WORK TO BE COMPLETED.
In the records, find every line with the word "avatar" and copy it out.

━━ GIVEN ENTRIES ━━

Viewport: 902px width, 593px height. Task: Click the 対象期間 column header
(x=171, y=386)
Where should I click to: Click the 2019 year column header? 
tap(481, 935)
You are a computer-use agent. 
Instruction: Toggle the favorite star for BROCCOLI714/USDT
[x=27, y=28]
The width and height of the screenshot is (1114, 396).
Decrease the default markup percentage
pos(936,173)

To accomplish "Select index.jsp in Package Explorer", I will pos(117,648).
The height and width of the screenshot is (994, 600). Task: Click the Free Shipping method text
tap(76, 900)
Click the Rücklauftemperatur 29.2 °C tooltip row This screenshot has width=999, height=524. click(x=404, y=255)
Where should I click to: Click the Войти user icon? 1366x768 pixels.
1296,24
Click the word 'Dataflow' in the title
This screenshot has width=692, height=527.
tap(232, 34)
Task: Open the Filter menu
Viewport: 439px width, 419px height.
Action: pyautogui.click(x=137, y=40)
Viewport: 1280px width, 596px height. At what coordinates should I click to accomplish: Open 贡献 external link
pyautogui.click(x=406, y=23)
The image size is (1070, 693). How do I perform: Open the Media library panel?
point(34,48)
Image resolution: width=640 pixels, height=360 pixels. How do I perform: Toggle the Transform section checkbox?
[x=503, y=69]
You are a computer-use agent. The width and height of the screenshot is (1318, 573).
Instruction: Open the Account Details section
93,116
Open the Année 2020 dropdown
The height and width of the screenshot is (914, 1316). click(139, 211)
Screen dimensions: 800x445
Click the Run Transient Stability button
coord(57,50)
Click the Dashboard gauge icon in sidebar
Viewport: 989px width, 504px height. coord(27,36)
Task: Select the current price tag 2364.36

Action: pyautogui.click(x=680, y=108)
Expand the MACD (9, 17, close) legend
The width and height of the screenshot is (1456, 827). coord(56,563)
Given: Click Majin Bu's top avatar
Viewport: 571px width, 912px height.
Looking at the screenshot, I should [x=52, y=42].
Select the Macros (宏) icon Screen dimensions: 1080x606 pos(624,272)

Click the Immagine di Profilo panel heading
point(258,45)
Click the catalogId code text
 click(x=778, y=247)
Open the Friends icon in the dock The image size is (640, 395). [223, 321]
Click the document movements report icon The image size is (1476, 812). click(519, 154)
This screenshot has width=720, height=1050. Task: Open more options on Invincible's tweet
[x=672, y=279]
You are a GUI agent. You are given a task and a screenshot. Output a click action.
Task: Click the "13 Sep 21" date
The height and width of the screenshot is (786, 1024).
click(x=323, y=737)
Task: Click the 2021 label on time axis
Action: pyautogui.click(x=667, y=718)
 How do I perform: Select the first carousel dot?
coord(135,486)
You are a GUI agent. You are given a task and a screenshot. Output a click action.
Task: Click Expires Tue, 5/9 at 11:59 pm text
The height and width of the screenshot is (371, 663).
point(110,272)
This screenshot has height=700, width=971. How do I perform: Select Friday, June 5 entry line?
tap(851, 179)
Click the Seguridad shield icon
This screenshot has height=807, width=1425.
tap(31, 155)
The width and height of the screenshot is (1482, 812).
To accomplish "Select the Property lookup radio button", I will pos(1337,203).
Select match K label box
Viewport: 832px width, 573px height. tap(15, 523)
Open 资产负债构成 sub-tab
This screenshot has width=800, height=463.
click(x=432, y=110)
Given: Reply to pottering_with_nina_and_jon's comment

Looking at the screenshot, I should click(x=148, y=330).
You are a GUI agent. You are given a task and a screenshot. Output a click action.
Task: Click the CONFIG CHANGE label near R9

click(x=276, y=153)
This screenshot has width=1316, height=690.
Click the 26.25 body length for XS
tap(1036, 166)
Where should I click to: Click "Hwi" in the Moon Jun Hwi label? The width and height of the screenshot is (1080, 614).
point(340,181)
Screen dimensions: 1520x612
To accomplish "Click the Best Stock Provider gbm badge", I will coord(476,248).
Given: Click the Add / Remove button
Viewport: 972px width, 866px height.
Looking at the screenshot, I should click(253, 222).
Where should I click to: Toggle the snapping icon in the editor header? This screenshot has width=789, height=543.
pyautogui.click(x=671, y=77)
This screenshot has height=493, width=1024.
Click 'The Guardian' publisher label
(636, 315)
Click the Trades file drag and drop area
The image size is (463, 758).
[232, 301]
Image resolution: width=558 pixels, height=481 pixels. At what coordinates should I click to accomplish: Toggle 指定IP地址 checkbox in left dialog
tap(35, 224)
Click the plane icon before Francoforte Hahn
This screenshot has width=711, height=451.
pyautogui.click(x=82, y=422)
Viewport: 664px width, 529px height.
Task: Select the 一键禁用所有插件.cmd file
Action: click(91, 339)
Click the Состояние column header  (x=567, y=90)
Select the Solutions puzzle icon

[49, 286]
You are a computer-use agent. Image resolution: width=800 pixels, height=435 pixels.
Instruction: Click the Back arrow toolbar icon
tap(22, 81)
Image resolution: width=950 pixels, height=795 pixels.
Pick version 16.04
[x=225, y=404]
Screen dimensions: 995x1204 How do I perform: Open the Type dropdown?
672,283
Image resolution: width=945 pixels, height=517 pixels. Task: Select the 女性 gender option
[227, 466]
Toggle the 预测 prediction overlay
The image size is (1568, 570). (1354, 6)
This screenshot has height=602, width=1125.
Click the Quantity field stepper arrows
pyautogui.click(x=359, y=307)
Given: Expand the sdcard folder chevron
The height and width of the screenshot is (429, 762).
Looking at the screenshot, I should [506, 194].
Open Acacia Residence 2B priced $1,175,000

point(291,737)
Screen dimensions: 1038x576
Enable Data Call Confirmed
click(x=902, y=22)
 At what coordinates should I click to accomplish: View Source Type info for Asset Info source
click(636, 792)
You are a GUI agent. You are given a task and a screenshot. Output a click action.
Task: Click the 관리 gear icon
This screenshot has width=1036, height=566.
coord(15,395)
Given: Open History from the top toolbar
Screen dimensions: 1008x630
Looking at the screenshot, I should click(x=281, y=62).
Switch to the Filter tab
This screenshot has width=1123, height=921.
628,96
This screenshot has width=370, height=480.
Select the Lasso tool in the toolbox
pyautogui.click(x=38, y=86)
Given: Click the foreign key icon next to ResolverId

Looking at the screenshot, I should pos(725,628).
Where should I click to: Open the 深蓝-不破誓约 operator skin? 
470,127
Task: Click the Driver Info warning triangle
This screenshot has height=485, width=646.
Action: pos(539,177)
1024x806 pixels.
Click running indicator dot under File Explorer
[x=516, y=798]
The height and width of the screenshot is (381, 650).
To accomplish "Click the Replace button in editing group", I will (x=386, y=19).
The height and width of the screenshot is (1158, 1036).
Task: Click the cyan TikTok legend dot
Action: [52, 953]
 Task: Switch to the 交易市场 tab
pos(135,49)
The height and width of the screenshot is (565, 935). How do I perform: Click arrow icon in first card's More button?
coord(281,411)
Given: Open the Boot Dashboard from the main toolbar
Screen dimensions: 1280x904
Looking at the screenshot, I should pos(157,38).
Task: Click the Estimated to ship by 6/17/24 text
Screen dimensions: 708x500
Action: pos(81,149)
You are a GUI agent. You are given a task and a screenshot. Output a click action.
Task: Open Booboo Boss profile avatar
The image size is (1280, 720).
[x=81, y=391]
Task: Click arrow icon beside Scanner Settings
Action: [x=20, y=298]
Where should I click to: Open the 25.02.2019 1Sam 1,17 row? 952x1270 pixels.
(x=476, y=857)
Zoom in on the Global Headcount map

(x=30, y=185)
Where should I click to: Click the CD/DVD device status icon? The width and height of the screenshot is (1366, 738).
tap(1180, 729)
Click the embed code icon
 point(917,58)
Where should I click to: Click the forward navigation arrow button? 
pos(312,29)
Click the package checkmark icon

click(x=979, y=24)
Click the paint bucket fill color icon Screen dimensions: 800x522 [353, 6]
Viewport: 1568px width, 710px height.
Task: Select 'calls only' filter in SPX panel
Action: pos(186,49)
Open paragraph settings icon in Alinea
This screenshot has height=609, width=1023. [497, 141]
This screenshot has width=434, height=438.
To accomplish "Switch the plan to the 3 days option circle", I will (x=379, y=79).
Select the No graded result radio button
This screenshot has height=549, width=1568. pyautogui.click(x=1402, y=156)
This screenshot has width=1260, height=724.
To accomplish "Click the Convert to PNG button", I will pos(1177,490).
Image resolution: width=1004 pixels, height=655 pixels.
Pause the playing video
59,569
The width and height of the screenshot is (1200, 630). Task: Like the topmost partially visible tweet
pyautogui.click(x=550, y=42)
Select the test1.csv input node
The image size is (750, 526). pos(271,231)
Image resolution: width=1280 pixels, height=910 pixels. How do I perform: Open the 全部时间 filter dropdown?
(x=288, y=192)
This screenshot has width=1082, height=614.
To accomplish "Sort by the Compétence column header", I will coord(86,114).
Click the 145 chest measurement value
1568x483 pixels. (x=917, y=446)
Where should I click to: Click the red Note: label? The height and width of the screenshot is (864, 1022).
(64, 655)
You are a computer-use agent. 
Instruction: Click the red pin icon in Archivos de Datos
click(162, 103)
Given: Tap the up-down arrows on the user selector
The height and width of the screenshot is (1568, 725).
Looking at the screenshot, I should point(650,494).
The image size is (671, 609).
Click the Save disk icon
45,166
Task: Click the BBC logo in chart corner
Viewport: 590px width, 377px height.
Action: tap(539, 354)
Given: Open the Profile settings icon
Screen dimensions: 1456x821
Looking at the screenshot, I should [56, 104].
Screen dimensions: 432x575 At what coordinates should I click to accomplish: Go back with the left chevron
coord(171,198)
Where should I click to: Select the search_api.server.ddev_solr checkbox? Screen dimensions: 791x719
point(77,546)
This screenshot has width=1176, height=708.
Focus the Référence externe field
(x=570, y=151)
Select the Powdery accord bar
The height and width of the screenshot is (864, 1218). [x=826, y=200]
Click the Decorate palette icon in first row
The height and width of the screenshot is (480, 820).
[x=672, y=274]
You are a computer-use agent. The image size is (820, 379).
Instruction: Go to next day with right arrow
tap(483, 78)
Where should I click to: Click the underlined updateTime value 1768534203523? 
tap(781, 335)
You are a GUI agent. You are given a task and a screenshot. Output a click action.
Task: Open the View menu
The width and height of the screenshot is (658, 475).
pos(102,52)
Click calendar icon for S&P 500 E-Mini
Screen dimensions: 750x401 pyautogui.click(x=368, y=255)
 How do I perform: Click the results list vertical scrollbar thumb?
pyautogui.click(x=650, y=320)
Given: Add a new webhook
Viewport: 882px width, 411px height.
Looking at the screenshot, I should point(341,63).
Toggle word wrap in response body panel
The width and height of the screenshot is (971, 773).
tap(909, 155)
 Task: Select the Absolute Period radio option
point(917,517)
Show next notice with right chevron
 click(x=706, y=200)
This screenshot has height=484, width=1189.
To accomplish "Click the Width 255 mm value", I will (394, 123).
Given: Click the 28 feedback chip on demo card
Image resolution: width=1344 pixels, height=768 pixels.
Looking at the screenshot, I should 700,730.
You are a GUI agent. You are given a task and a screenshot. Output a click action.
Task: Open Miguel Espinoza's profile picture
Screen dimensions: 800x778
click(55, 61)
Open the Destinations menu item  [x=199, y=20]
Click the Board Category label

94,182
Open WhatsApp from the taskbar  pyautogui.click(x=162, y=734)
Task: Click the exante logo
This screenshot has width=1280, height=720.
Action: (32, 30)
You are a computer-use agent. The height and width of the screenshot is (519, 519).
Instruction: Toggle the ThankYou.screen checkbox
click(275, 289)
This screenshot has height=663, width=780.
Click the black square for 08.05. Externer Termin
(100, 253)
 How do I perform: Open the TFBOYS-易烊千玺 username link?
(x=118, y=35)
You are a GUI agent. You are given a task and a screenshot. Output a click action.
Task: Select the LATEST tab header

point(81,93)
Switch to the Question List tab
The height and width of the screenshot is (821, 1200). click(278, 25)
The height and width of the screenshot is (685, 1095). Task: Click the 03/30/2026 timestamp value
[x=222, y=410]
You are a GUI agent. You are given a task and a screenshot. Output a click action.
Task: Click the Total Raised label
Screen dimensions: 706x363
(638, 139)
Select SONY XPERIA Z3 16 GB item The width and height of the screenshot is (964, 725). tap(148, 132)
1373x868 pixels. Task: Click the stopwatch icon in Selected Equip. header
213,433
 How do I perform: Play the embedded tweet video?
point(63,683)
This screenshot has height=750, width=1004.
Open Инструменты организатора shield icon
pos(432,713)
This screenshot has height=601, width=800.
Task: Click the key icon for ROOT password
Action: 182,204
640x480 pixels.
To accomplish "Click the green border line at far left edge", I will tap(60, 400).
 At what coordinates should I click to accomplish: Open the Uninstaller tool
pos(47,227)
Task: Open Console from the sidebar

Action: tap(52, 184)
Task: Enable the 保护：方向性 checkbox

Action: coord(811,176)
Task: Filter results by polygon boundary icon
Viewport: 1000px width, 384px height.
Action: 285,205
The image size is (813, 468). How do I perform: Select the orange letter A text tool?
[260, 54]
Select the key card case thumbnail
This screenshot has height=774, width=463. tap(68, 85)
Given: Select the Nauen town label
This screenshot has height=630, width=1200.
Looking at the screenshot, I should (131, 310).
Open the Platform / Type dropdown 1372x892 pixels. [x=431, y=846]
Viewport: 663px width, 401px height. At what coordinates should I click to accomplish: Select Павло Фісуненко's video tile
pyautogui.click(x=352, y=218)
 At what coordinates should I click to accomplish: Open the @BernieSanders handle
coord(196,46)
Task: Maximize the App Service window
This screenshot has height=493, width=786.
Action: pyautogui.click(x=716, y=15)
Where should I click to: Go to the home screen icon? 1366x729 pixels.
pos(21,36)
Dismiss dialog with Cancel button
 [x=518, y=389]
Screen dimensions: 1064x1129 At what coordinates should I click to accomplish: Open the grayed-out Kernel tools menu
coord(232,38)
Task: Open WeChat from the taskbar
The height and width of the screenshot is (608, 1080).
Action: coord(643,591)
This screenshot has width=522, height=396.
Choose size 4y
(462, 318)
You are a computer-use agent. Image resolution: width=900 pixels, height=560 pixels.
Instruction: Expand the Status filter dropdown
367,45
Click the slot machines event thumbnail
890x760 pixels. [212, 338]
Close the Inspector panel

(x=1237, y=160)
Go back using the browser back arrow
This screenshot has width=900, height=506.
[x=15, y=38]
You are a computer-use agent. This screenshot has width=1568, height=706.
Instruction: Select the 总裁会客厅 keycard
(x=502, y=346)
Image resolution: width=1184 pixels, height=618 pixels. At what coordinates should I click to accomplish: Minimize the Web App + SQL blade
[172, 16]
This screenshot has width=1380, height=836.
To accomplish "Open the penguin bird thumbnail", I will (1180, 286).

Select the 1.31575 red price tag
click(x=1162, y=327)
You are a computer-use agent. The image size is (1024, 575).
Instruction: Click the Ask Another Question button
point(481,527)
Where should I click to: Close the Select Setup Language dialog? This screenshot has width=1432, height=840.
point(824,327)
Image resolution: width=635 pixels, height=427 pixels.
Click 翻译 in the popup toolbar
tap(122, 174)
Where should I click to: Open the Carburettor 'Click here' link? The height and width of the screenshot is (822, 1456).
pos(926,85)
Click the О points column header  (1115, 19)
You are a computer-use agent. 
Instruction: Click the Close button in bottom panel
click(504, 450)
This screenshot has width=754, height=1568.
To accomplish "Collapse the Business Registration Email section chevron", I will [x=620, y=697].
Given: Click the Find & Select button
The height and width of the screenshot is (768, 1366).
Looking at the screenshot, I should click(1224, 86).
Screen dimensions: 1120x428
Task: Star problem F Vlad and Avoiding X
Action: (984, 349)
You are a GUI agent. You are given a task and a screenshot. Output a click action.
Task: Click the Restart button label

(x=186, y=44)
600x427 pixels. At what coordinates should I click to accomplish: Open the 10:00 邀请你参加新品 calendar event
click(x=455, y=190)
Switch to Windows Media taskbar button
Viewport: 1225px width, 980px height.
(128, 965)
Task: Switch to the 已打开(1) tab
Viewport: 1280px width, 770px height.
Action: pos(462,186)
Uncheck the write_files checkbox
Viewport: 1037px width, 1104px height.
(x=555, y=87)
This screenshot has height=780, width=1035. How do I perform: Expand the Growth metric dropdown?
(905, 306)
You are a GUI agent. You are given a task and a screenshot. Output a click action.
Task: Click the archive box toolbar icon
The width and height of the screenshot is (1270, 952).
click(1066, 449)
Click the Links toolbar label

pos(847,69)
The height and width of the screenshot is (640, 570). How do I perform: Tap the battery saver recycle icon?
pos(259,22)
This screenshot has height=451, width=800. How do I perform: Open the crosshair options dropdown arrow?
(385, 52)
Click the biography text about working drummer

━━━

EXERCISE RESULT.
Given: Click Majin Bu's top avatar
Task: Open Booboo Boss profile avatar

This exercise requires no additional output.